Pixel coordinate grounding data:
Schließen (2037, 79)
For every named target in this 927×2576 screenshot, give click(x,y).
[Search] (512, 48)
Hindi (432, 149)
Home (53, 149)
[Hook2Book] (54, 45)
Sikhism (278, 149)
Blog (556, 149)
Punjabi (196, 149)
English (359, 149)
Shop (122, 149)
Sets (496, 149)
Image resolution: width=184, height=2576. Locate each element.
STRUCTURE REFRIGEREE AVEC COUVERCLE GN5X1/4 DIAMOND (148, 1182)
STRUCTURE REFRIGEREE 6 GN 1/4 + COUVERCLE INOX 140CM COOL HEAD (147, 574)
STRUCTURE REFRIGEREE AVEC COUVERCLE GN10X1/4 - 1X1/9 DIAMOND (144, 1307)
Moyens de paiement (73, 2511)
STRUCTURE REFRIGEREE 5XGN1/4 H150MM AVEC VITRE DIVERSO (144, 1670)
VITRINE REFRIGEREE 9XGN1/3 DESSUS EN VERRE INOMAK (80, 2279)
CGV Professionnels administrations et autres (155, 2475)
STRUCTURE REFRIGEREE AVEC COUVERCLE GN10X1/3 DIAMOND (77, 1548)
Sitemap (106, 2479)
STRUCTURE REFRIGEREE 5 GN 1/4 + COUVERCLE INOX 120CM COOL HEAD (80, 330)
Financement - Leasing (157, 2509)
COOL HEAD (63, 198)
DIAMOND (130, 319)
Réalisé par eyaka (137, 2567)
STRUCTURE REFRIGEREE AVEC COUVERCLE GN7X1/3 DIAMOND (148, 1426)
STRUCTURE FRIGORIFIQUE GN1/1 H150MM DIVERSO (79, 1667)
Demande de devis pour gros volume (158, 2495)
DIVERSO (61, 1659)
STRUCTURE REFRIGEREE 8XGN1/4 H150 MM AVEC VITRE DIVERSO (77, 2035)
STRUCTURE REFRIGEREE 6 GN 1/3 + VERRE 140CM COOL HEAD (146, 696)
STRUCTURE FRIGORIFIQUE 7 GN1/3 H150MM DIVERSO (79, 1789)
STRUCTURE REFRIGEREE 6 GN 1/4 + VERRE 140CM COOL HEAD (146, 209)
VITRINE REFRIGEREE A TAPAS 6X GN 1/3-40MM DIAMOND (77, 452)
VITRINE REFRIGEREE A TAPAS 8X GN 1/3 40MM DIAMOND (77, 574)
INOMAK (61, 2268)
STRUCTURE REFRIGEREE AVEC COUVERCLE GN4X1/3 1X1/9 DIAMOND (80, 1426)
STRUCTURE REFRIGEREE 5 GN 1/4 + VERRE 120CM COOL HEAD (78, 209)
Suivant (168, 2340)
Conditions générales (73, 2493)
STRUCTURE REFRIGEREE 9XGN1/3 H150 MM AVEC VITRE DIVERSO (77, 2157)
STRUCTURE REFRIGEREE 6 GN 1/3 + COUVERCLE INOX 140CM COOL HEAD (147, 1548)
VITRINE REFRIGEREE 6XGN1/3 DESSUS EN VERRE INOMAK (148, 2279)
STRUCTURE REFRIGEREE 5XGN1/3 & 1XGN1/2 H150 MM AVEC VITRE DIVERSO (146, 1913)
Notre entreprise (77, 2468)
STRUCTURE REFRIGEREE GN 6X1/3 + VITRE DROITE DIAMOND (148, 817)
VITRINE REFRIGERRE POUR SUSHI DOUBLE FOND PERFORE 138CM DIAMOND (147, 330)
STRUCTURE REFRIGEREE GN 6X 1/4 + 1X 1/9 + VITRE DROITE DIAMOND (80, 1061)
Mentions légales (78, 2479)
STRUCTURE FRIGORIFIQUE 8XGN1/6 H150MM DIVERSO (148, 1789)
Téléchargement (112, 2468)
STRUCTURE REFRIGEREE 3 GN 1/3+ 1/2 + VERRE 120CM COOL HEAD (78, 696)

WHAT NEEDS TO BE DONE:
Begin at the line above that has "STRUCTURE REFRIGEREE 6 GN 1/4 + COUVERCLE" and stop after the line that has "Réalisé par eyaka (137, 2567)", copying each line exactly and adding nothing else.

RESPONSE:
STRUCTURE REFRIGEREE 6 GN 1/4 + COUVERCLE INOX 140CM COOL HEAD (147, 574)
STRUCTURE REFRIGEREE AVEC COUVERCLE GN10X1/4 - 1X1/9 DIAMOND (144, 1307)
Moyens de paiement (73, 2511)
STRUCTURE REFRIGEREE 5XGN1/4 H150MM AVEC VITRE DIVERSO (144, 1670)
VITRINE REFRIGEREE 9XGN1/3 DESSUS EN VERRE INOMAK (80, 2279)
CGV Professionnels administrations et autres (155, 2475)
STRUCTURE REFRIGEREE AVEC COUVERCLE GN10X1/3 DIAMOND (77, 1548)
Sitemap (106, 2479)
STRUCTURE REFRIGEREE 5 GN 1/4 + COUVERCLE INOX 120CM COOL HEAD (80, 330)
Financement - Leasing (157, 2509)
COOL HEAD (63, 198)
DIAMOND (130, 319)
Réalisé par eyaka (137, 2567)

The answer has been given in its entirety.